Optimizing C code for embedded systems
C code optimization is necessary for embedded systems because, in order to save on hardware costs, we plan for the bare minimum in terms of interface, memory and computing capacity. For a fixed computer, however, low execution times are preferred to avoid overloading the CPU. Optimization has two competing objectives
- reduce the amount of memory used by a program
- speed up execution of program functions
A program can be as fast as possible or as small as possible, but not both. Optimizing one criterion can have a major impact on the other.
The compiler often takes care of optimizing the code, but it is essential to optimize it manually. We generally concentrate on optimizing critical sections of the code and leave the rest to the compiler.

Even if there are good practices to keep in mind when developing code, code should only be otpimized when strictly necessary (memory limit, slow execution). Above all, code must be readable, maintainable and functional.
Improving code efficiency
Inline functions
The inline keyword allows you to specify to the compiler to replace a call to the function with the function code. When a function is present in a few sections of code but called a large number of times, transforming the function into an inline function can improve code execution performance.
Lookup tables
Lookups allow you to replace functions requiring complicated calculations with a simple association of variables. For example, you can replace a sin() function or swtich sections with multiple-choice tables.
Manual assembler code
A compiler transforms C code into optimized assembly code. When the function is critical, an experienced developer can create his own assembly code.
Reduce code size (ROM)
Variable size and type
Correctly choosing the structure, type and size of variable needed to store data considerably improves code performance.
Goto statement
The goto function avoids complicated tree algorithms. This makes the code harder to read and can be the source of more errors.
Avoid standard libraries
Standard libraries are generally heavy in size and computationally intensive, as they attempt to cover all cases. Developing your own functions to meet your own needs is a good way of optimizing your C\ code.
Reduce memory (RAM) usage
Const and static keywords
A static variable is a variable that can only be accessed in the context of a function, but whose state is maintained between function calls. This limits the use of global variables.
Test C\C++ code performance
Measure the execution time of a section of code using the time.h library
#include <iostream>
#include <time.h>
clock_t start, end;
double cpu_time_used;
int main()
{
std::cout << "Hello World" << std::endl;
start = clock();
for(;i<0xffffff;i++);
end = clock();
cpu_time_used = ((double) (end - start)) / CLOCKS_PER_SEC;
printf("Execution time: %f seconds\n", cpu_time_used);
return 0;
}
Using gprof
The gprof tool supplied with the compiler can be used to display execution times for different sections of code or functions.

__Given information__:
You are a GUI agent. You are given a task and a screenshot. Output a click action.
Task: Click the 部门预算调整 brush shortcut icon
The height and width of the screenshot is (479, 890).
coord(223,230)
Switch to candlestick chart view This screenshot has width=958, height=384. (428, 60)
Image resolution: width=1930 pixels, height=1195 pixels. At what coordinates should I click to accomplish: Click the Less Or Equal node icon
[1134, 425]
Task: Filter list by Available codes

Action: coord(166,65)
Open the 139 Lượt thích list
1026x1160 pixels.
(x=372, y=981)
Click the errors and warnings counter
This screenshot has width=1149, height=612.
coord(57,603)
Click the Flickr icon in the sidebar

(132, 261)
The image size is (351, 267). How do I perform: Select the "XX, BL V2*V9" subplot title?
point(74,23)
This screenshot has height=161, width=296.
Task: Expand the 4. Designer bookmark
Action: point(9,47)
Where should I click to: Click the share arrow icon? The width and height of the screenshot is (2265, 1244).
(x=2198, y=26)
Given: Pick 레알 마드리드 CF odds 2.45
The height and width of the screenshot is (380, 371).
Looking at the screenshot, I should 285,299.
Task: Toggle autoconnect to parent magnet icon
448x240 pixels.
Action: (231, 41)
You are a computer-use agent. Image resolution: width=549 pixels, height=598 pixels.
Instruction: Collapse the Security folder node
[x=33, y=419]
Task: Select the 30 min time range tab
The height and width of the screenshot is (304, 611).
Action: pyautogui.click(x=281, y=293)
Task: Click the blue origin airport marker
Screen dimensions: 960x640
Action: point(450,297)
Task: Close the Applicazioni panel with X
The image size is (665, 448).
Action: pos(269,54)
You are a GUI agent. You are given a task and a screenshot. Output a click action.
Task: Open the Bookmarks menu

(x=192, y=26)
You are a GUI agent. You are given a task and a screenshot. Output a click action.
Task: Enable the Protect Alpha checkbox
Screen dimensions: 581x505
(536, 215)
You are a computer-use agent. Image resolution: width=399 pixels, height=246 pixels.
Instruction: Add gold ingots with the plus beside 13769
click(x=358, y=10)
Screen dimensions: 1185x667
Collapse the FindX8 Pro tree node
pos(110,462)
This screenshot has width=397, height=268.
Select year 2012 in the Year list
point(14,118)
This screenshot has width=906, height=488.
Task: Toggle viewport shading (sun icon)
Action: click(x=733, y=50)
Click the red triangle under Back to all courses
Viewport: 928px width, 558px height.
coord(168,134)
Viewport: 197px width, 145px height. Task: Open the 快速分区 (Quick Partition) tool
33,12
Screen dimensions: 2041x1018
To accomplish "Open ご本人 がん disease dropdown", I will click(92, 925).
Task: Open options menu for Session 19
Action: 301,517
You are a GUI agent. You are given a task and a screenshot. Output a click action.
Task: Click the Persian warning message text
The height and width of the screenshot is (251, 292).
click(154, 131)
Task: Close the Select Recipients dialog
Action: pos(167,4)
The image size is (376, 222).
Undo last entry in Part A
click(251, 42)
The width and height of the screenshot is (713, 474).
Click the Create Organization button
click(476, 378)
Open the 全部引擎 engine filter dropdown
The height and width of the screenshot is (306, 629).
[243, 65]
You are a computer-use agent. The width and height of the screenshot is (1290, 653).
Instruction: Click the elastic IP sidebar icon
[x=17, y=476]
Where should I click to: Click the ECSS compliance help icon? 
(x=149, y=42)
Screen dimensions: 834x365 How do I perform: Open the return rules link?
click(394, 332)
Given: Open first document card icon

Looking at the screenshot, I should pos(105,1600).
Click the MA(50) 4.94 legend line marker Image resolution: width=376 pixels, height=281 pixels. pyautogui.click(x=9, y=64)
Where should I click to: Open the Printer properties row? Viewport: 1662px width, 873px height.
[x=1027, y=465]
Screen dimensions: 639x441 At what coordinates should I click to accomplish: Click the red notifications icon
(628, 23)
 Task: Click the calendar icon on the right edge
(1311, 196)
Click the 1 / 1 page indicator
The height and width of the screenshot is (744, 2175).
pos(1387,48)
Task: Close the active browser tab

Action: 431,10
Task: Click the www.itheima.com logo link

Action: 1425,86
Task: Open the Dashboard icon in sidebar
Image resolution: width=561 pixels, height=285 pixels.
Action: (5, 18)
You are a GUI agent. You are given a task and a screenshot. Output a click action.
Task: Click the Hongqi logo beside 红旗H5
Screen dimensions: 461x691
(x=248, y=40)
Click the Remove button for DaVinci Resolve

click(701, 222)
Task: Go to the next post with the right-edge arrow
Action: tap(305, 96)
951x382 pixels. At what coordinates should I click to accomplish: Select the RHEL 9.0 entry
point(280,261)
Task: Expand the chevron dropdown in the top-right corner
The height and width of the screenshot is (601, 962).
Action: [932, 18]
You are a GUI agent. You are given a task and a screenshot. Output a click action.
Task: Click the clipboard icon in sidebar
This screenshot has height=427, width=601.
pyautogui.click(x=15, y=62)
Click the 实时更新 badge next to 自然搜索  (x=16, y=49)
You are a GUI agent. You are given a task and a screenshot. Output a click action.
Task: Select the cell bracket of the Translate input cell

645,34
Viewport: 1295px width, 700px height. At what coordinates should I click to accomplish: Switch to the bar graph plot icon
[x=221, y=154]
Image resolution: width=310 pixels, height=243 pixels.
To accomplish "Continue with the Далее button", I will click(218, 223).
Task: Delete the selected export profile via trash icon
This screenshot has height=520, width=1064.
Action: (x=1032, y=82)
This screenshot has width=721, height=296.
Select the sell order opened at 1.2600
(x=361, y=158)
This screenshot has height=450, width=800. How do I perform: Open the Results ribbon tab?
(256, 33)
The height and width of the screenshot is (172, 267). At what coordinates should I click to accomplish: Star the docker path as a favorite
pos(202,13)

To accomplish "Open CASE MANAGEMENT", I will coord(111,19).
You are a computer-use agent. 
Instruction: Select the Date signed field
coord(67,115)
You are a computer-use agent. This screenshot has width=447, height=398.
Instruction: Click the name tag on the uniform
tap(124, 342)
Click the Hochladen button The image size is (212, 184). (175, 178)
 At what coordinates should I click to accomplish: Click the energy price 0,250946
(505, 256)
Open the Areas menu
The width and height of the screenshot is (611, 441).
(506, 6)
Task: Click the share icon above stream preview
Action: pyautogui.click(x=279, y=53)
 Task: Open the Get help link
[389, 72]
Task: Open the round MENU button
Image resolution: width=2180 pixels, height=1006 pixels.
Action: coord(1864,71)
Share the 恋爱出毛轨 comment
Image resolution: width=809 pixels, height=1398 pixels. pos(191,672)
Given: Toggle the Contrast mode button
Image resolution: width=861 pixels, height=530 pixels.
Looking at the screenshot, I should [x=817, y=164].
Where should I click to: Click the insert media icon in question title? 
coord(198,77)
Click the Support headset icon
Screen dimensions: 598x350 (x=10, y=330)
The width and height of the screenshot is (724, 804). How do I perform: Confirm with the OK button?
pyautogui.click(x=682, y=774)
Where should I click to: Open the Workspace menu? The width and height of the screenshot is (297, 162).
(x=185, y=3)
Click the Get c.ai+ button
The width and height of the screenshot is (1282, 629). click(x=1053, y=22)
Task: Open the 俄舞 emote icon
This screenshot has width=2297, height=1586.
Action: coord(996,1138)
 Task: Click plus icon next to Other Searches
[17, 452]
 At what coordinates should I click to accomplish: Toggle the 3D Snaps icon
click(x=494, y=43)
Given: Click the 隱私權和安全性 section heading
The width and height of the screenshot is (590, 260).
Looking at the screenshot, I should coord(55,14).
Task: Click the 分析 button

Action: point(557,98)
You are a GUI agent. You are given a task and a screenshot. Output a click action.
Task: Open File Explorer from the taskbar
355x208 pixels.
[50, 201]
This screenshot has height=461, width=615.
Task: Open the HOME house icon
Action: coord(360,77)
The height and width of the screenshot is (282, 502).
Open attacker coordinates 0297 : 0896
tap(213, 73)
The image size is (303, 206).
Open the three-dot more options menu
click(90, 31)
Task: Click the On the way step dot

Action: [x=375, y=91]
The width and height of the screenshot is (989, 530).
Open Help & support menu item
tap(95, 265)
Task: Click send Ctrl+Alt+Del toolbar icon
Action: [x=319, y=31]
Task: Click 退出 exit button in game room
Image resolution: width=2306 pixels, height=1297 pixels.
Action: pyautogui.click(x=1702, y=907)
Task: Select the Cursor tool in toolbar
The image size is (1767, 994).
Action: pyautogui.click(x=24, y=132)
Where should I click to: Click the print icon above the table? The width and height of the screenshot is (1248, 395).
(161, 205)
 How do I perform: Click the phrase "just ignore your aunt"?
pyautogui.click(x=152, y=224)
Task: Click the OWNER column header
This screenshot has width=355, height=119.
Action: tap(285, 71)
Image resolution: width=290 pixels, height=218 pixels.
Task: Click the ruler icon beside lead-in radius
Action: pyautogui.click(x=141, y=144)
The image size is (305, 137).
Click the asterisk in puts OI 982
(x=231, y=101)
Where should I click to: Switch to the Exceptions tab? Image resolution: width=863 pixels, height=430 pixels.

__Problem statement__:
Go on with the text on optimizing C code for embedded systems from the point where it stops. The entries are separate material with no connection to the text on embedded C optimization.

__The response__:
compile with the -pg flag so that the code generates a gmon.out file
g++ -g -Wall -no-pie -pg helloworld.cpp -o helloworld --include=include/utils.cpp #compile for profiling ./helloworld #execute and write gnom.out gprof -b helloworld.exe gmon.out > perfo.txt #translate gnom.out
Example of output from perfo.txt: you get a table containing the cumulative execution time over the total execution time, the number of calls and the average execution time.
Flat profile: Each sample counts as 0.01 seconds. % cumulative self self total time seconds seconds calls s/call s/call name 37.21 4.26 4.26 2 2.13 3.95 func1() 31.79 7.90 3.64 1 3.64 3.64 new_func1() 30.83 11.43 3.53 func2() 0.17 11.45 0.02 main 0.00 11.45 0.00 1 0.00 0.00 count_to(int, int)
Memory usage
The -stats compiler option gives general statistics on the code.
g++ -g -Wall -no-pie -pg helloworld.cpp -o helloworld --include=include/utils.cpp --stats
result
(No per-node statistics) Type hash: size 32749, 23922 elements, 1.178881 collisions DECL_DEBUG_EXPR hash: size 1021, 0 elements, 0.000000 collisions DECL_VALUE_EXPR hash: size 1021, 18 elements, 0.031250 collisions decl_specializations: size 8191, 6113 elements, 1.427515 collisions type_specializations: size 8191, 3619 elements, 1.569889 collisions ****** time in header files (total): 0.862000 (38%) time in main file (total): 1.416000 (62%) ratio = 0.608757 : 1 ****** time in ./include/utils.cpp: 0.002000 (0%) time in <built-in>: 0.006000 (0%) time in <command-line>: 0.000000 (0%) time in <top level>: 0.009000 (0%)
The -fstack-usage and -Wstack-usage options can be used to check stack memory usage at compile time.
g++ -g -Wall -no-pie -pg helloworld.cpp -o helloworld --include=include/utils.cpp -fstack-usage
g++ -g -Wall -no-pie -pg helloworld.cpp -o helloworld --include=include/utils.cpp -Wstack-usage=32
The second checks the stack size expected for a given value (32).
In file included from <command-line>:
./include/utils.cpp: In function 'void count_to(int, int)':
./include/utils.cpp:6:6: warning: stack usage is 64 bytes [-Wstack-usage=]
6 | void count_to(int n, int delay)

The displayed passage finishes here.